*What the task requires*
In the records below, find the line holding "Given: Click inside"; copy it and every line after it to the end, omitting all images.
+++ Data for the task +++
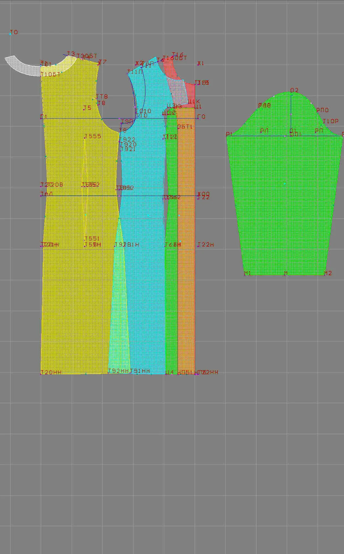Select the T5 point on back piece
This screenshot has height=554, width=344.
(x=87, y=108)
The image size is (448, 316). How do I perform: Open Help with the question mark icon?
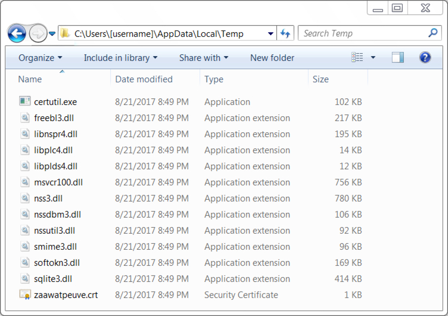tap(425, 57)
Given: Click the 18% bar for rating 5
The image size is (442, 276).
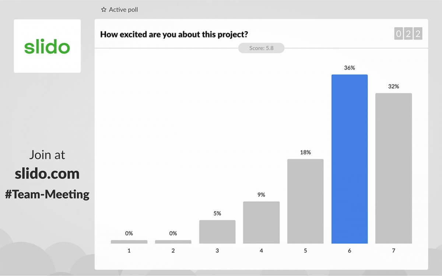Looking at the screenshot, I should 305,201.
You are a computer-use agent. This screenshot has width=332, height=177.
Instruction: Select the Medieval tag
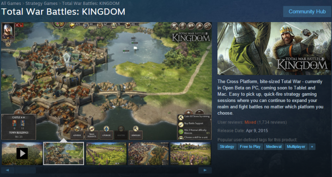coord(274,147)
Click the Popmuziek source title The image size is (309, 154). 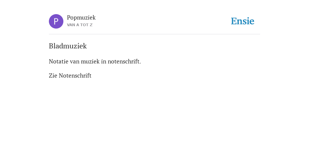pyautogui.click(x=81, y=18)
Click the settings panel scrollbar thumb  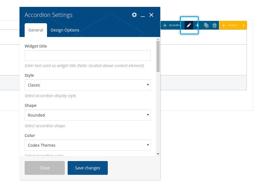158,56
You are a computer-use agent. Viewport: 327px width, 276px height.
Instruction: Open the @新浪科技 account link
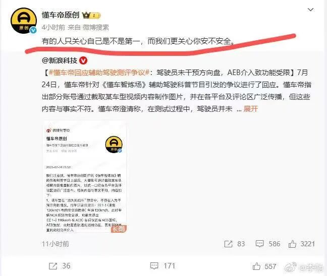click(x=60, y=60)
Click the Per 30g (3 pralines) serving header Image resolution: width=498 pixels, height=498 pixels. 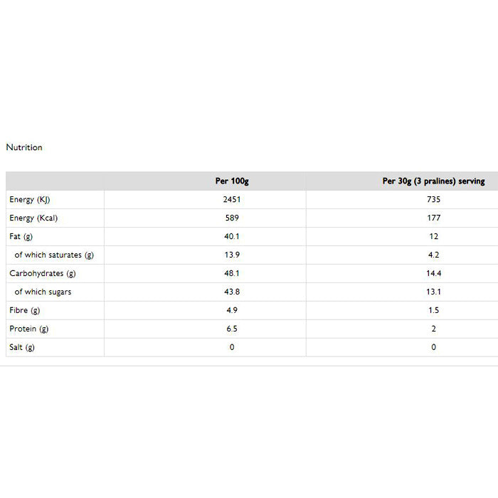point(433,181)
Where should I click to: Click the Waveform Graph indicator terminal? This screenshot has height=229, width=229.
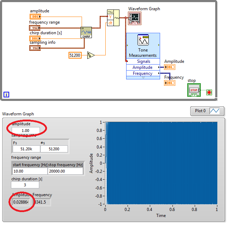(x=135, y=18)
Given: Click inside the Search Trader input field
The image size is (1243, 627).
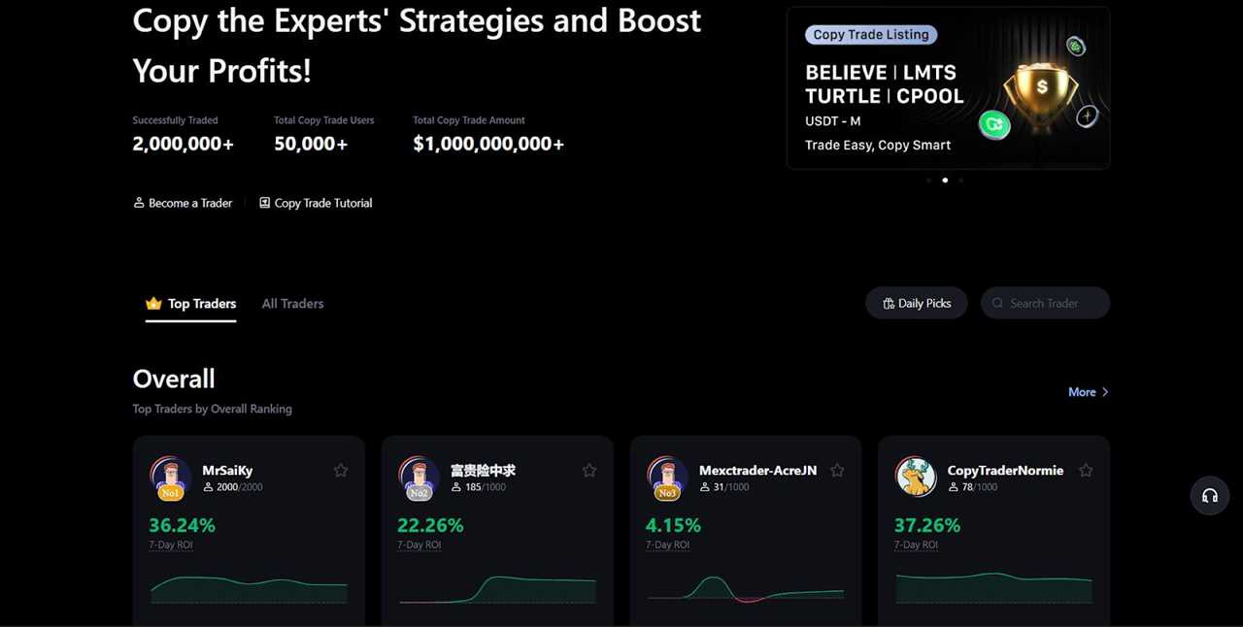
+++
*Exercise solution*
Given: Click inside the Search Trader input field
The image size is (1243, 627).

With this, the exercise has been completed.